De l’Académie des Sciences de Russie à l’Université : itinéraires inédits

L'exercice de fonctions pédagogiques par de nombreux chercheurs a constitué une innovation importante par rapport à l'ancien système.


Depuis le début des années 1990, le personnel de l’enseignement supérieur s’est enrichi, en Russie, de nombreux chercheurs anciennement rattachés exclusivement aux instituts de l’Académie des Sciences. Ils ont joué un rôle non négligeable dans la rénovation de l’enseignement supérieur, particulièrement en sciences humaines et sociales. De façon individuelle, ils ont apporté de nouveaux enseignements et ont également participé activement à la création de nouvelles universités ou de nouvelles facultés.

La séparation rigide instaurée entre l’Académie des Sciences et l’enseignement supérieur à l’époque soviétique a permis un développement différencié de ces deux nébuleuses. Les chercheurs ont bénéficié d’un meilleur accès aux ressources documentaires étrangères, de facilités pour se rendre en Occident à l’occasion de rencontres scientifiques ou de séjours d’étude, et surtout d’une plus grande liberté dans leur travail (les attaques idéologiques régulièrement lancées par des universitaires à l’encontre de chercheurs, le plus souvent étouffées par les autorités ministérielles désireuses de voir ces recherches aboutir, en sont un exemple).

Contrairement à l’enseignement supérieur, très contrôlé, les instituts de recherche bénéficiaient en effet d’une certaine marge de manœuvre. Ils participaient au prestige de l’URSS, à sa compétitivité internationale et n’étaient guère en contact avec le large public des étudiants (seul un petit nombre d’entre eux étaient inscrits en thèse au sein des instituts de l’Académie des sciences). A partir de 1989, les chercheurs furent invités, généralement par l’établissement dans lequel ils avaient fait leurs études, à venir faire des cours, puis furent sollicités pour la mise en place de nouveaux cursus et de nouvelles facultés.

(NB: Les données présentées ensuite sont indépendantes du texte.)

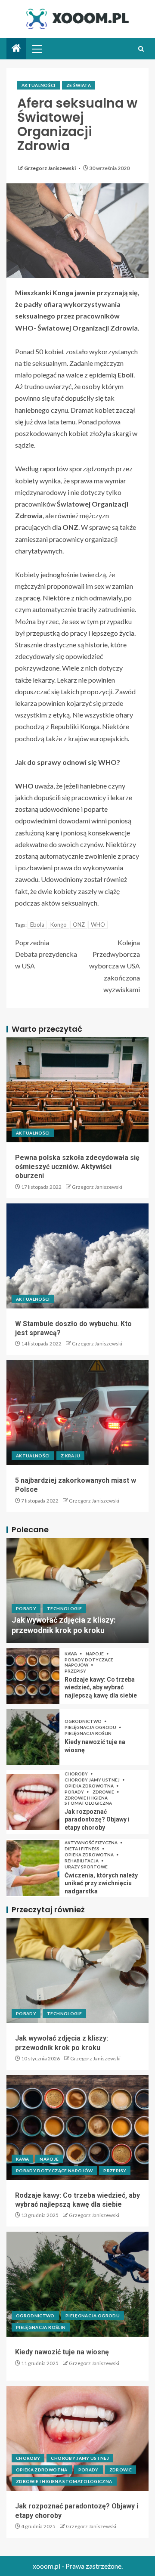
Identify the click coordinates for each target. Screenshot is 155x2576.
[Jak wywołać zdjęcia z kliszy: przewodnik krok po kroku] (77, 1590)
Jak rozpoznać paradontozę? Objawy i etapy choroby (97, 1819)
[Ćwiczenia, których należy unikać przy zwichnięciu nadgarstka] (32, 1868)
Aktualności (39, 85)
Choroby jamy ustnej (93, 1779)
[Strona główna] (16, 48)
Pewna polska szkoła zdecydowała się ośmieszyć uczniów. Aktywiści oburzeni (77, 1166)
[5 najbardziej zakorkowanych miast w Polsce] (77, 1412)
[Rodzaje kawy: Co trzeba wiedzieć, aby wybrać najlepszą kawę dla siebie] (32, 1676)
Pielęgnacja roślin (88, 1733)
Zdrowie (104, 1791)
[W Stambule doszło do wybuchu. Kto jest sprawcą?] (77, 1255)
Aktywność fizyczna (91, 1842)
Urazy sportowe (86, 1866)
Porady (26, 1608)
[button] (36, 48)
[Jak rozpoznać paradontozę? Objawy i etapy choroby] (32, 1802)
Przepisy (75, 1670)
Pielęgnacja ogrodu (91, 1727)
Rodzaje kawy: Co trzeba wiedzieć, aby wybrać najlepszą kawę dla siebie (101, 1687)
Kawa (71, 1653)
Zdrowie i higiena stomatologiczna (88, 1800)
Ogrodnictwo (83, 1721)
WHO (98, 924)
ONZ (79, 924)
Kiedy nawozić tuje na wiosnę (62, 2352)
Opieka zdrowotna (90, 1785)
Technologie (64, 1608)
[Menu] (36, 48)
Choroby (77, 1773)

L’enseignement des sciences sociales et humaines était très idéologique, mais des recherches intéressantes étaient menées, notamment sur les pays étrangers (dont les scientifiques étaient plus libres d’analyser les dysfonctionnements). Ce fut le cas de la faculté de science politique du MGIMO[1], qui ne fut pas créée comme dans de nombreuses institutions à partir de la chaire d’histoire du marxisme léninisme, mais de façon autonome par d’anciens élèves de l’établissement qui travaillaient dans des instituts de recherche, comme celui des Etats-Unis et du Canada. Cet institut avait la réputation d’être l’un des plus libéraux, car les instituts, selon leur domaine de recherche et leur direction, ne constituaient pas les mêmes niches de liberté ou pôles d’excellence.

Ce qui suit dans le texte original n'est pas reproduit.